## WHAT IS EXPECTED
Which lines of the entries below contain the string "Pattern"? Copy each one.

(SOURCE INFORMATION Opens)

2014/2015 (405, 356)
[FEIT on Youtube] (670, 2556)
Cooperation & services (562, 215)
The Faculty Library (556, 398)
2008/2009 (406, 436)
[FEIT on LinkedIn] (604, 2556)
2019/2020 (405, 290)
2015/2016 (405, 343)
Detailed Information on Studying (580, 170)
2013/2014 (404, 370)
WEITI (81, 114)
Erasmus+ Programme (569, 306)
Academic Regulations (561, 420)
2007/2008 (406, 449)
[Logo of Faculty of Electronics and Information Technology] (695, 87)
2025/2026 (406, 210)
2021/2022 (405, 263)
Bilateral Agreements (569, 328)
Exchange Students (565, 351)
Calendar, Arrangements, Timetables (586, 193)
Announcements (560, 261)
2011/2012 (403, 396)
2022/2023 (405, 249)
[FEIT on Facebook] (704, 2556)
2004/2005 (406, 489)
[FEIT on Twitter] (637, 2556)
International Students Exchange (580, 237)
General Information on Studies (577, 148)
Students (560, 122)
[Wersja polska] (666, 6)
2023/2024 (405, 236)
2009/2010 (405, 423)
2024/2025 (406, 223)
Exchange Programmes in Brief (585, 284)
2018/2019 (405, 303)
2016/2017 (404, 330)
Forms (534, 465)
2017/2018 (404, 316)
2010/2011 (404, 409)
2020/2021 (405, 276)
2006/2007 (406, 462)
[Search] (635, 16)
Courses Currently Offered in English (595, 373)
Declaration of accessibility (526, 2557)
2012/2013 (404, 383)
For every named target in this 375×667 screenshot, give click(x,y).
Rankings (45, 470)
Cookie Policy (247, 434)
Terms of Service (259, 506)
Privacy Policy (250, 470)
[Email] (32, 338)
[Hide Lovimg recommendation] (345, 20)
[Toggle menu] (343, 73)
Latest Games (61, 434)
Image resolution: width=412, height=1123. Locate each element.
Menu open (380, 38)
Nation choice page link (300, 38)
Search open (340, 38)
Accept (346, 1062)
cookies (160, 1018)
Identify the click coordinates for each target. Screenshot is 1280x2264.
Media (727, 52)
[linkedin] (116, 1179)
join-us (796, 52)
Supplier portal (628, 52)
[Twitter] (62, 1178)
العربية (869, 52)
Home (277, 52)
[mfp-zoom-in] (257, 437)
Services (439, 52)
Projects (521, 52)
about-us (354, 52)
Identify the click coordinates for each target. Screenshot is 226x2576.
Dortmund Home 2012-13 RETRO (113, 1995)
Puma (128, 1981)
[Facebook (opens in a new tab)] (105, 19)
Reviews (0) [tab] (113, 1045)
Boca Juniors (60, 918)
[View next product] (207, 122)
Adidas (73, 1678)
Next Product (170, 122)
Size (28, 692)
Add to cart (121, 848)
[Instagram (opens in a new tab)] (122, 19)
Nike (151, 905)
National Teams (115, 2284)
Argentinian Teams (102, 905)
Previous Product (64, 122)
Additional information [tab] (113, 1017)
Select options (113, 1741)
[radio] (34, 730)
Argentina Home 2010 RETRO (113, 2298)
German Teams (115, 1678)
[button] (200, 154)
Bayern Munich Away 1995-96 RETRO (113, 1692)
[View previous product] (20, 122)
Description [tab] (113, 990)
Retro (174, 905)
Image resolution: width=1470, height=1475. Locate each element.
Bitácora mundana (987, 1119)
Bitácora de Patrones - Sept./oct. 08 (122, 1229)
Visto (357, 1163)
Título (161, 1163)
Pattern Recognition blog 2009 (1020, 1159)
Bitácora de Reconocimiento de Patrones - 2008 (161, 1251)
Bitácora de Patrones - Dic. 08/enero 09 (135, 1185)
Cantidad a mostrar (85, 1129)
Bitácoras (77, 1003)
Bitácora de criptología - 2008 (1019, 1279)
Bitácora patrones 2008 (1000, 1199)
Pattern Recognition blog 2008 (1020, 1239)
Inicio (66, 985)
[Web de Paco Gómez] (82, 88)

(SOURCE INFORMATION Closes)

## REPLY TO THE EXERCISE
Pattern Recognition blog 2009 (1020, 1159)
Pattern Recognition blog 2008 (1020, 1239)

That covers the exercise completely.